Hal ini karena budaya atau kebiasaan yang terus dilestarikan dari generasi ke generasi. Kebiasaan sosial masyarakat yang menjadi sorotan yaitu kebiasaan mereka menikah di usia muda, dengan rata-rata masih duduk di bangku SMP atau SMA.

Pernikahan di usia muda ini sudah menjadi tradisi di dalam masyarakat dan tidak dapat dilarang atau dihentikan. Pernikahan di usia muda tidak dipandang sebagai hal yang tabu karena pandangan mereka yang berbeda akan hal ini.

Berbeda dengan banyak perempuan di luar Dusun Seriwe yang berlomba-lomba untuk mengejar mimpinya dengan terus melanjutkan pendidikan setinggi-tingginya, di dusun ini perempuan yang tidak segera menikah justru dipandang aneh. Prinsip bahwa semakin tinggi pendidikan, perempuan akan semakin berdaya dalam hidup dan lebih mampu mendapatkan kesejahteraan yang baik seakan dilupakan.

Berbagai alasan yang bersumber dari dalam maupun luar diri membuat masyarakat terus melakukan hal tersebut. Dari sisi perempuan, alasan mereka menikah muda adalah karena sudah mencintai pasangannya, berpikir bahwa tawaran untuk menikah tidak datang dua kali, dijodohkan oleh orangtua, hingga ketakutan disebut sebagai ‘mosot’ atau perawan tua.

Tradisi menculik

Lebih miris lagi yaitu terdapat cerita perempuan usia muda yang menikah karena di ‘pelet’ oleh laki-laki yang menginginkannya. Selain itu, di suku Sasak yang merupakan suku asli di wilayah itu, termasuk di Dusun Seriwe, dikenal suatu kebiasaan yang disebut “menculik”. Jika ada seorang perempuan yang disukai oleh seorang laki-laki, maka laki-laki bisa menculik sang perempuan ke rumah keluarga laki-laki.

Pihak laki-laki akan menghubungi keluarga perempuan dan menyampaikan bahwa si perempuan sudah diculik. Menurut kebiasaan masyarakat, apabila sudah diculik maka pihak perempuan termasuk keluarga perempuan tidak boleh menolak sehingga pernikahan pun menjadi satu-satunya jalan keluar. Kebiasaan ini masih terjadi di masyarakat, dan tentunya menambah jumlah pernikahan dini di Dusun Seriwe.

Keadaan ekonomi serta keterbatasan pendidikan juga melatarbelakangi perempuan untuk menikah di usia muda.  Kebiasaan menikah muda ini secara tidak langsung merugikan perempuan karena akan menghambat perempuan untuk dapat berdaya. Berdaya dalam hal mengembangkan diri dan terus melanjutkan pendidikannya.

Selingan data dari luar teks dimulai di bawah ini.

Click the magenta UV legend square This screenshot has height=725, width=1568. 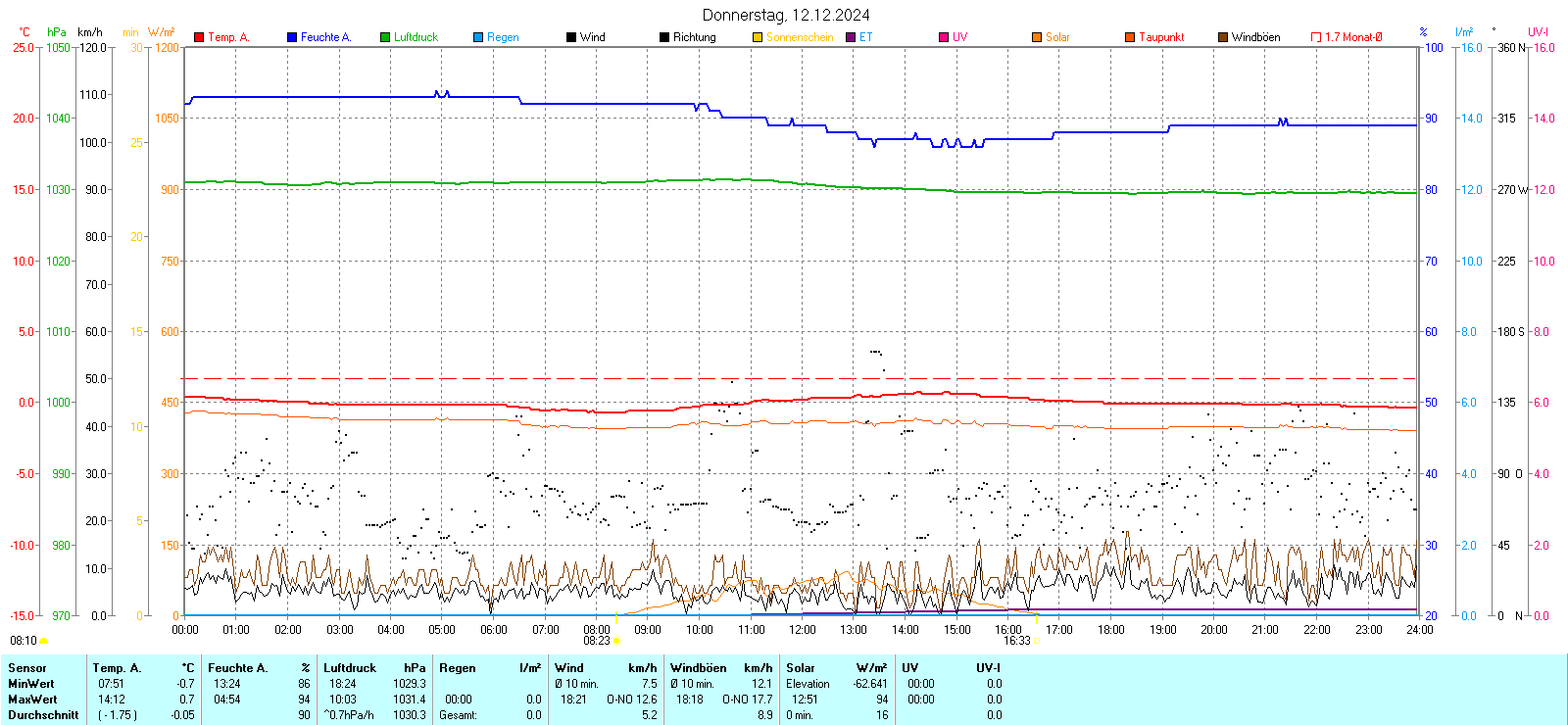944,37
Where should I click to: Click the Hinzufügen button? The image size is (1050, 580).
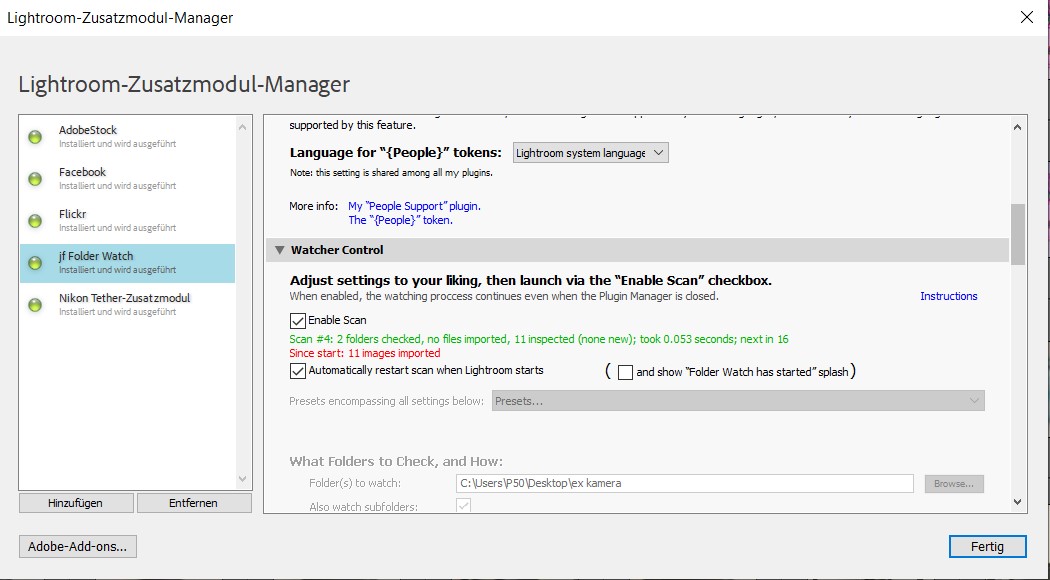coord(75,503)
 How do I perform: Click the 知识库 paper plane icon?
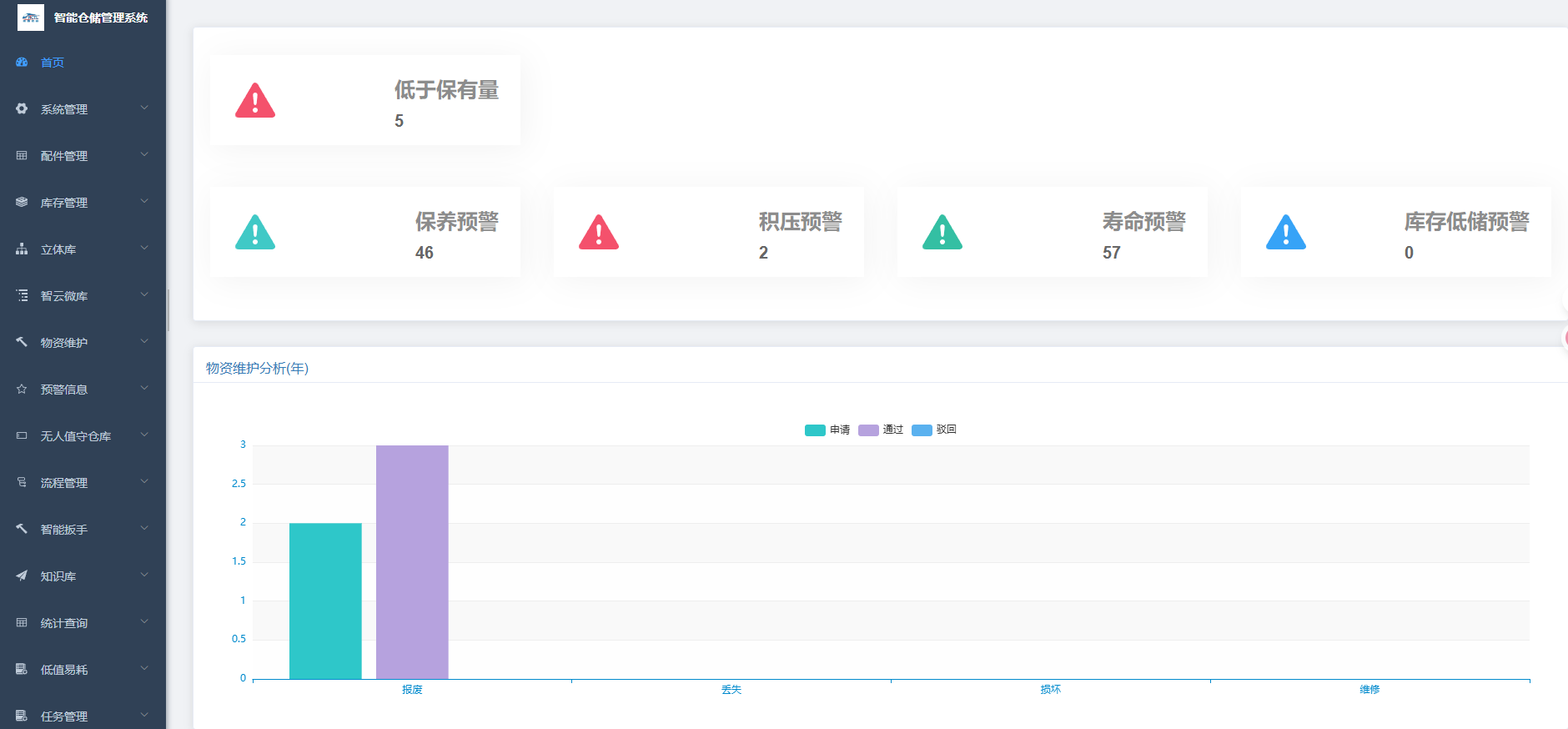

Dapur rumah menjadi tempat perempuan menghabiskan waktu setiap harinya. Banyaknya pasangan yang menikah di usia dini menyebabkan mereka harus berhenti dari bangku sekolah. Hal tersebut tentunya menghentikan proses pendidikan dan memaksa pasangan untuk segera memulai kehidupan mandiri dengan modal seadanya.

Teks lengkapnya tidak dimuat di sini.